Necessary and sufficient condition for real analyticity
We can do this with real analysis methods. WLOG $a=0.$ Suppose $f(x) = \sum_{k=0}^{\infty}c_kx^k,$ the series converging for $|x|<R.$
Claim: If $r<R/2,$ then $M_n(f,r)r^n/n! \to 0.$
Some preliminaries before proving the claim: The derivatives of any such $f$ are
$$\tag 1 f^{(n)}(x) = \sum_{k=n}^{\infty}\frac{k!}{(k-n)!}c_kx^{k-n},\,\, |x| < R.$$
Let's look at an important special case: $f(x) = 1/(1-x) = \sum_{k=0}^{\infty}x^k,$ where $R=1.$ Here we have
$$\tag 2f^{(n)}(x) = \frac{n!}{(1-x)^{n+1}} =\sum_{k=n}^{\infty}\frac{k!}{(k-n)!}x^{k-n}.$$
For any $r<1,$ $M_n(f,r) = n!/(1-r)^{n+1}.$ Thus
$$\tag 3 \frac{M_n(f,r)r^n}{n!} = \frac{r^n}{(1-r)^{n+1}} = \frac{1}{1-r}\cdot \left ( \frac{r}{1-r} \right )^n.$$
Now if $r<1/2,$ then $r/(1-r) < 1,$ hence $(3)\to 0.$ So we have proved the claim in the special case of $f(x)=1/(1-x).$ This will help in proving the general case.

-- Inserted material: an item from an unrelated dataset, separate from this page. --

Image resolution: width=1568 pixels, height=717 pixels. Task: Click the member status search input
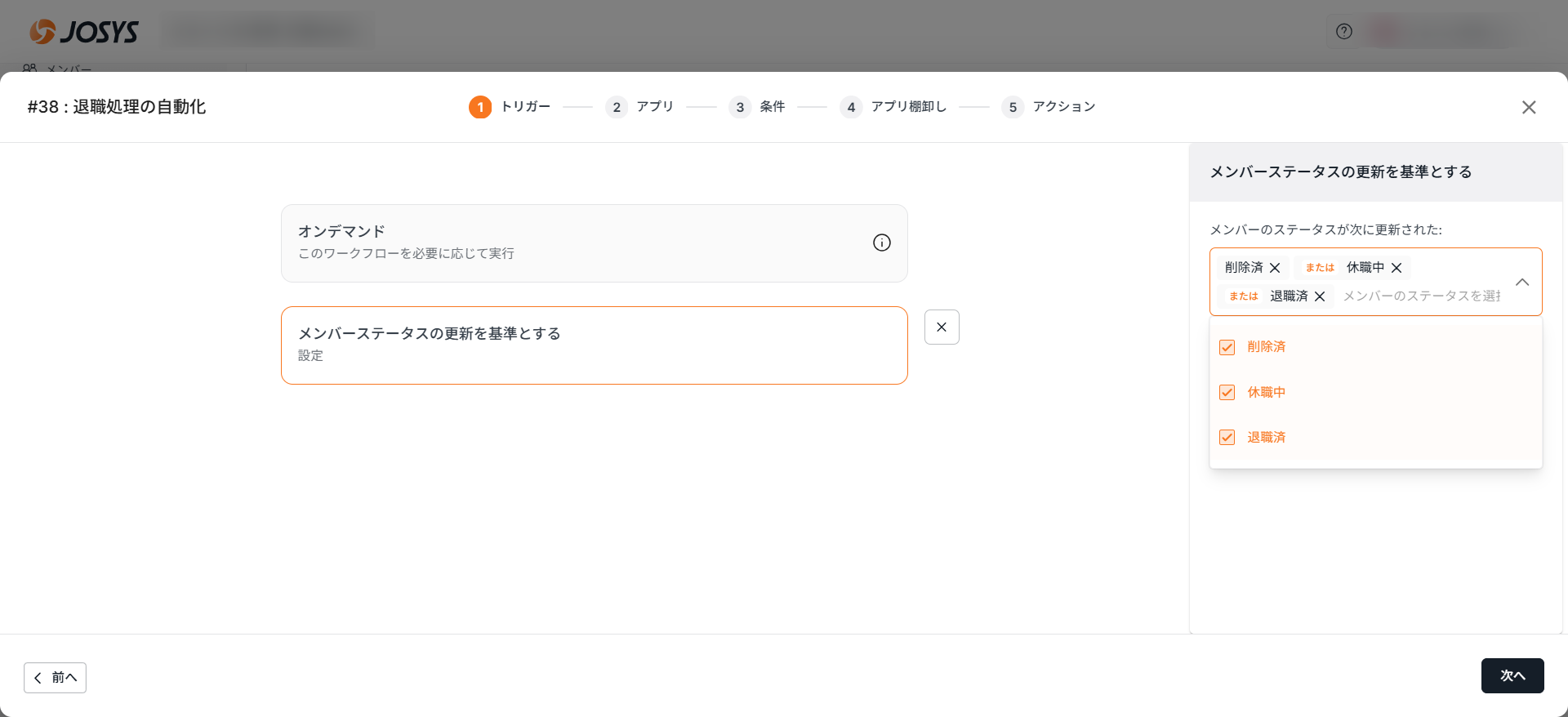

Proof of claim in general: We have $f(x) = \sum_{k=0}^{\infty}c_kx^k.$ Suppose $ r < R/2.$ Because $\sum_{k=0}^{\infty}|c_k|(R/2)^k < \infty,$ there is a constant $C$ such that $|c_k|(R/2)^k\le C$ for all $k.$ From $(1)$ we see
$$M_n(f,r) \le \sum_{k=n}^{\infty}\frac{k!}{(k-n)!}|c_k|r^{k-n}= \sum_{k=n}^{\infty}\frac{k!}{(k-n)!}|c_k|(R/2)^{k-n}(r/(R/2))^{k-n}$$ $$ = \frac{1}{(R/2)^n}\sum_{k=n}^{\infty}\frac{k!}{(k-n)!}|c_k|(R/2)^k(r/s)^{k-n} \le \frac{C}{(R/2)^n}\sum_{k=n}^{\infty}\frac{k!}{(k-n)!}(r/(R/2))^{k-n}$$ $$ =\frac{C}{(R/2)^n} \frac{n!}{(1-r/(R/2))^{n+1}}.$$
We have used $(2)$ to get the last expression. Thus
$$\tag 4\frac{M_n(f,r)r^n}{n!} \le C \frac{(r/(R/2))^n}{(1-r/(R/2))^{n+1}}.$$
Just as we saw with $(3),$ because $r/(R/2)<1,$ we have $(4)\to 0.$ This proves the claim.
Yes, and one way to show it is using a variant of Cauchy's estimate. If $R$ is less than the radius of convergence of the power series for $f$ at $a$, then $f$ extends to be analytic in a neighborhood of the closed disk $\{z\in\mathbb C:|z-a|\leq R\}$. For each $r$ with $0<r<R$, if $|z-a|\leq r$, then
$$\left\lvert f^{(n)}(z)\right\rvert \leqslant \frac{n! MR}{(R-r)^{n+1}},$$
where $M$ is a uniform bound for $f$ on $|z-a|\leq R$ (copied from Daniel Fischer's answer at the linked question). If $r\leq \frac12R$, then this implies that $M_n\frac{r^n}{n!}\leq \frac{M R}{R-r}<\infty$ for all $n$.
This is slightly stronger than what you ask because your $M_n$ from the real interval can be smaller than the bound in the disk. (I don't know of a way to show it without using complex analysis.)